Y'all. This is embarrassing. My last post was April 3, 2015.
In case you weren't aware, it's February 2016. Ack ack ick. 14-year-old blogging Claire (who blogged an average of five times a day) would be very disappointed in 28-year-old not-blogging Claire.
But, 14-year-old self (and everyone else), can we back up so I can tell you what's been going on and give you an idea of just WHY I haven't blogged for ten whole months?
First and foremost, #MFAlife. #amwriting. (14-year-old self would not understand why I'm attaching the number sign to words. Sometimes 28-year-old self does not understand either. Le sigh.) In other words, 2002 Claire, future you got a Masters of Fine Arts degree in creative writing. And the last year of this program took up a LOT of time. Like, a lot. Time that I didn't really have to begin with and so would squeeze hurried and harried into Saturdays and Sundays and sometimes late weeknights while Sean slept. Reading and underlining books shakily on the bus to and from work, closing my eyes to delve and dive into the last 18 months of my life so that I could emerge with something... and I did! I wrote a book, a manuscript draft. It exists, I printed it out (multiple times), I read from it in front of a bunch of people (including the people I was writing about), I gave a graduation speech and got a new diploma and an alumni pin. But all of that just wound down in the last month, and so I'm still adjusting to having writing time on my hands that doesn't have to do with deadlines.
I've been teaching, too, which began as a requirement for my degree and has become a fun, challenging and rewarding addition to my life.
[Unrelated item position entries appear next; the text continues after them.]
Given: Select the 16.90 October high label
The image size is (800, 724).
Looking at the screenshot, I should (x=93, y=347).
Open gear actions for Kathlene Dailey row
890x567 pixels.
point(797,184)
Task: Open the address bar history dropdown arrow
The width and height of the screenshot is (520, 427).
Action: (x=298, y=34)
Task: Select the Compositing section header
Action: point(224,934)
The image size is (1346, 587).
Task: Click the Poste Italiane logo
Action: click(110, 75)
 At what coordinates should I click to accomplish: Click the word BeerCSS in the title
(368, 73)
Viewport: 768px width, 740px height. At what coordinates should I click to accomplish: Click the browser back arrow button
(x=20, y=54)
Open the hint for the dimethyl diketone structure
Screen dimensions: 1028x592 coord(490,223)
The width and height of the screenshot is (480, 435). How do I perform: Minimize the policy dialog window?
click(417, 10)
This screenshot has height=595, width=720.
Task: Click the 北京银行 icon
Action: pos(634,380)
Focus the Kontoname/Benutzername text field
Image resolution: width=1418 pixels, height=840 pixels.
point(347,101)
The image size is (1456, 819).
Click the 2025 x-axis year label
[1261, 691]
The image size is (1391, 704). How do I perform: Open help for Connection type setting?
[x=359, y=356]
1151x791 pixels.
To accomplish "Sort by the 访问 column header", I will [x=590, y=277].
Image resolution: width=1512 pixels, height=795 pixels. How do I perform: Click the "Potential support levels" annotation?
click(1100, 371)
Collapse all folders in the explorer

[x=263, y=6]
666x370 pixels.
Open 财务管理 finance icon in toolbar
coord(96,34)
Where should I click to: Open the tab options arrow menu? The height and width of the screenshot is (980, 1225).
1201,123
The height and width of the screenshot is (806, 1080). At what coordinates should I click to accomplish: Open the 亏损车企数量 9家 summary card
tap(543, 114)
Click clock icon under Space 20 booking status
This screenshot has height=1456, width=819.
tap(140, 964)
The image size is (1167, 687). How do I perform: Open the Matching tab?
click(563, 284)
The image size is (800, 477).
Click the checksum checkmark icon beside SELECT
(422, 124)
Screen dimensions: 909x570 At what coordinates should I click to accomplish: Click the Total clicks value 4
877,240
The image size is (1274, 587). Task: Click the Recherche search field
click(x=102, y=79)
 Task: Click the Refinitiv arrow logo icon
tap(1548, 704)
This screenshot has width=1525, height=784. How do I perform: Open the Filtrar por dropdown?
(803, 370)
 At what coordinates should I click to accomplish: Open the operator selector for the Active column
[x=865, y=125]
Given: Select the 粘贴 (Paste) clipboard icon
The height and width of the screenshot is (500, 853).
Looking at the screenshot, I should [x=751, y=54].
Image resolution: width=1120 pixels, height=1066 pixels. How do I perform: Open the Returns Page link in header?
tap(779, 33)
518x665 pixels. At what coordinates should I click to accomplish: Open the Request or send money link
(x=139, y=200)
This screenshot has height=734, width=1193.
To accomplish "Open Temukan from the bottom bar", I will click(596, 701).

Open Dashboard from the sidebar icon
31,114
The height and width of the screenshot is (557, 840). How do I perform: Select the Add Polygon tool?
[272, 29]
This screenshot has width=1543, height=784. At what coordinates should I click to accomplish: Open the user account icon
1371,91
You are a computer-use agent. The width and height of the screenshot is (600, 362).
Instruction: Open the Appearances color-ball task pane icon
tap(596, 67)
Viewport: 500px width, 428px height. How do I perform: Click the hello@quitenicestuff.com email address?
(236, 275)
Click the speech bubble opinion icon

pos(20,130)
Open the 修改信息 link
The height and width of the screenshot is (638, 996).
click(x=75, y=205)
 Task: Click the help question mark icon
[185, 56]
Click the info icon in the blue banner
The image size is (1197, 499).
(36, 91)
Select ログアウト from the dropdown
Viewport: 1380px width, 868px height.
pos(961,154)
I feel constantly amazed by all I've actually learned/read/experienced in the past 5-10 years to be able to do this, and very glad that the folks who come to my classes seem to leave feeling inspired - and then return the next week! Some parts still feel quite experimental, but I'm excited to continue on the journey and see where it leads.
So those are my two biggest excuses, middle school Claire, for having gone my longest stint ever without blogging since the eighth grade. And then of course there's everything in between - the most important people, the full-time job, the early bedtimes and occasional (...) TV binges. For the first time in a long time, I've lived life without writing about it simultaneously. Even on paper, the everyday has gone unchecked. (I read Sarah Manguso's Ongoingness: The End of a Diary with rapt fascination, hearing myself and not-myself on every page.)
But then the other morning - not surprisingly, a day or two after my writing group and I had done ten minutes of free writing on a prompt - I switched my electric tea kettle to "on," and something clicked on within me. "I'll just write until the water boils," I thought, grabbing the most recent blank journal I'd tried unsuccessfully to jump start.
And there it went. The words, again.
It was lovely to write with a deadline - until the water boils! - about nothing and everything. I tried not to monitor what appeared messily on the page, and much of it was mundane, but it felt so good to write and not try and make it deep and sweeping. I liked seeing my handwriting on the page again, even when my hand started to ache from lack of practice.
I got a couple of pages down and then the kettle clicked and I closed the book, got up, filled my mug with English Breakfast and skim milk, poured a bowl of dry Honey Nut Cheerios, sliced up a pear and spread my toast with peanut butter. Turned on NPR.
The day was beginning, but not before I had begun myself. And while I have enjoyed living life without writing about it, finding that to be a mixture of outwardly relaxed and inwardly tense (or inwardly relaxed and outwardly tense?), I am excited to have the time to return. No, to MAKE the time to return.
So I'm back. Choosing life, and writing. Writing, and life. For myself and for you, whoever you may be. And I hope you'll come along for the ride, wherever it goes next.